OpenAI CEO Sam Altman has proposed giving 5% of the company’s equity to a U.S. sovereign wealth fund, the Financial Times reported on Thursday, citing two people familiar with the matter. Under the proposal, other AI companies would donate similar stakes, although significant questions remain about the specifics.
According to the FT’s reporting, the donation would be meant to “secure good relations with the administration and… address political blowback.”
Similar discussions were reported by CNBC in June, and were subsequently confirmed by President Trump, who said he had discussed “concepts where pieces could be given to the American public, where the American public essentially becomes a partner with the companies.” At the time, no specific size for the proposed equity stake was given.
The talks remain preliminary and, per the FT, it’s likely that any formal action would require congressional approval, which would significantly complicate the matter.
The idea of a public AI fund has also been publicly discussed by Altman, and OpenAI has grown increasingly specific in its proposals for how such a fund could be structured.
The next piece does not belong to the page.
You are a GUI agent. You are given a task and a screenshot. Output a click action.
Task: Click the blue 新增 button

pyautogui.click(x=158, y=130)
Most recently, a policy paper titled “Industrial Policy for the Intelligence Age,” released by OpenAI in April, proposed a public wealth fund that could invest directly in AI labs and companies deploying their technology.
“Returns from the Fund could be distributed directly to citizens, allowing more people to participate directly in the upside of AI-driven growth, regardless of their starting wealth or access to capital,” the document reads.
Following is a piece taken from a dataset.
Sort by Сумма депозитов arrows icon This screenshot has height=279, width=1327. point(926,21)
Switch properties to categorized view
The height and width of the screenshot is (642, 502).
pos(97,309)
A more aggressive version of the policy was proposed by Sen. Bernie Sanders (I-VT) in June, calling for a one-time 50% tax on AI company stock, with the collected shares being deposited into a public wealth fund. The bill, called the American AI Sovereign Wealth Fund Act, would apply to all “systemically important” AI companies, including those dealing with data centers, infrastructure, or robotics. Under the proposal, companies like Google and SpaceX that include AI as only part of their business would be allowed to spin off non-AI portions of the company to avoid taxation.
The bill has yet to advance to committee.